> **Work item**: Begin at the line containing "You are a GUI" and retype each line through the end of the records exactly. Include nothing else and no pictures.

> **Records for this task**:
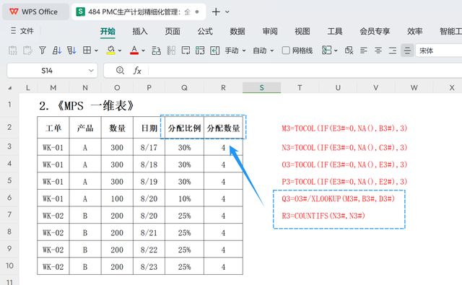This screenshot has height=285, width=462.
Task: Click the 宋体 font name field
Action: point(439,51)
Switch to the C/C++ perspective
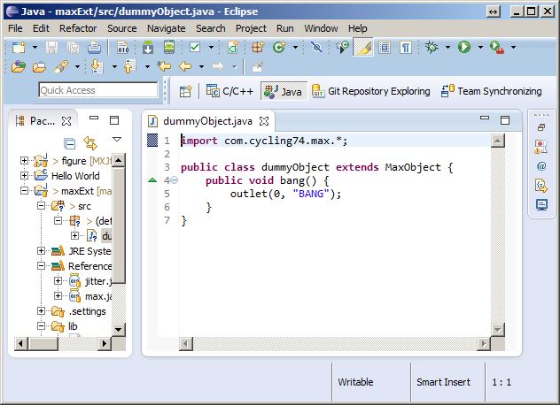560x405 pixels. (x=230, y=91)
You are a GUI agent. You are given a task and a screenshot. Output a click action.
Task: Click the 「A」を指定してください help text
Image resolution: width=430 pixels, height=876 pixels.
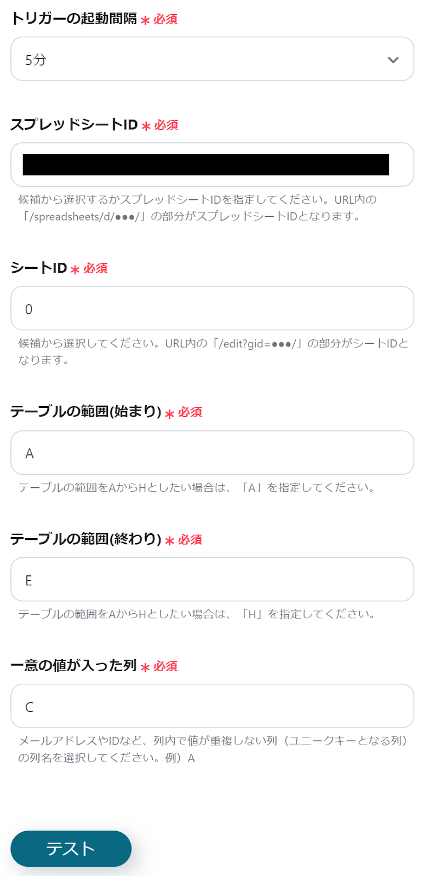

> **Output for this task**:
You are a GUI agent. You are given a task and a screenshot. Output a click action.
Task: Click the 「A」を指定してください help text
Image resolution: width=430 pixels, height=876 pixels.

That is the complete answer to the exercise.